Soon, because of his poise and words on that day, Russert was offered a job at NBC News, which turned into an eight-year gig. He hesitated at first. Yet, being steeped in American history, he says, and with journalist parents, he took the leap.
While he may have had misgivings of staying too long, it was a meeting with House Speaker John Boehner that was “a catalyst” for his next life chapter, Russert says. “I had not left the bubble” of Washington, being a reporter on Capitol Hill.
Russert’s retelling of his meeting with Boehner is one of the many highlights of his book. Here’s an excerpt:
“What are you doing here?” he asks. “Sir, you called me to your office.”
He cracked a smile. “No, Shithead, not here here.” …
“Look, you’re a young man. At one point you up and realize you’ve spent your entire life here and never once got out into anything else. … “I get it. It feels like the center of the world here, but there is more out there. It gets too easy here.”
… I stand to leave and look at him a final time, fingering his cigarette, a man who has it all. Yet he has one message for me — get the hell out of here.

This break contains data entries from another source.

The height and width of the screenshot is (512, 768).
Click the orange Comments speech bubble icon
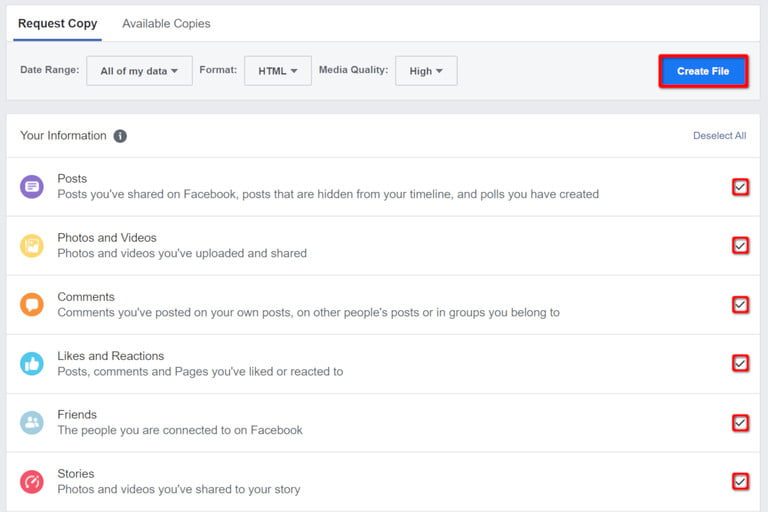(32, 304)
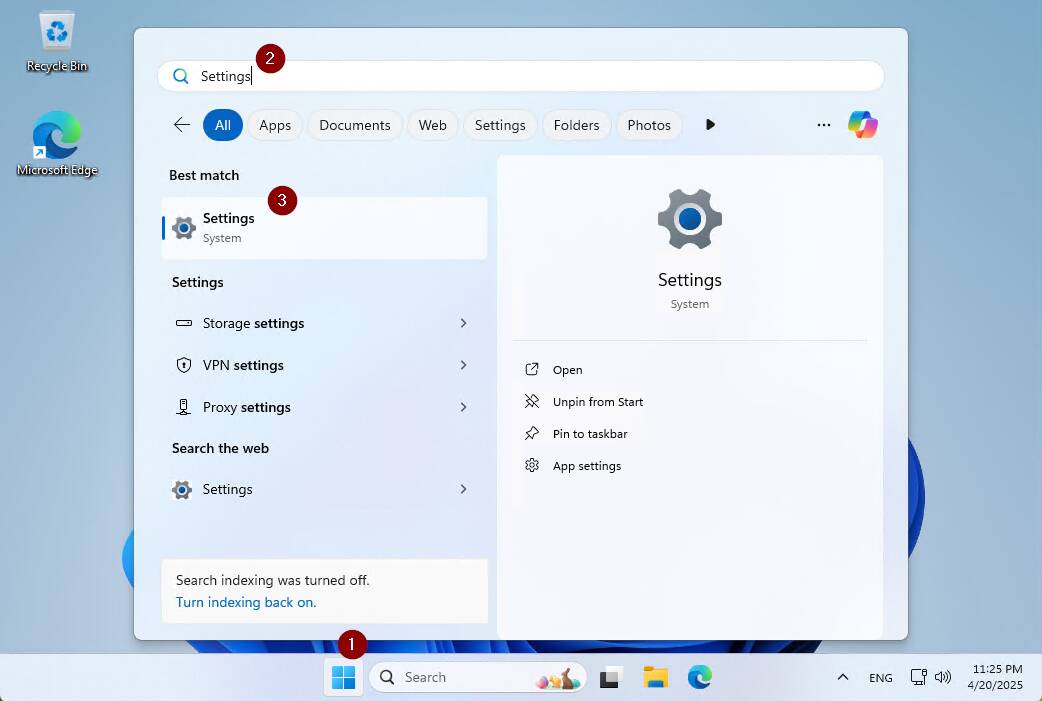Launch Microsoft Edge from the taskbar
Image resolution: width=1042 pixels, height=701 pixels.
(700, 678)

As I walk out, I’m not angry at him. There is no rush of Don’t tell me what to do, old man. Instead — and it takes me a while to realize this — in his own unintentional way, Boehner channels the spirit of my father. He pushes me to think. A man who reaches the summit of Washington from humble means, just like Dad, is astutely aware of all the mountains he will never see.
So, before the election of 2016, the 30-year-old Russert chucks it all and sets out to see the world, to find his voice … and clarity.
His many travels (a selection in the book of the 67 places visited over three years) include Vietnam (“kind people”), Hiroshima, Easter Island (“a small dot in the wide, blue Pacific”) and China — the corporate party — as it were — along with South America and Africa. (See the book for more places.)
Finally, in the Holy Land, at the Wailing Wall or Western Wall in East Jerusalem, Russert inserts a prayer for his father. It is Second Timothy 4:7 and reads, “I have fought the good fight; I have finished the race; I have kept the faith.”
Back in Georgetown, where the family has a house on Prospect Street — next door to the house flaunting the Transformer statues — Russert enjoys the simple things: walking the dog to Volta Park (“yappy hour”). Favorite eateries? Martin’s Tavern, of course, “with Billy, and love the staff” and Apero’s on P Street.
As far as Russert views today’s journalism, he laments that it has “lost nuance,” settling for instant gratification and jumping to conclusions.
For now, he sees his future in storytelling, such as that of “Look for Me There.” This youngish, seemingly laidback man, mature beyond his years, is back in the neighborhood and nation — and offers all of us timeless advice, so personal and so well worth reading anew.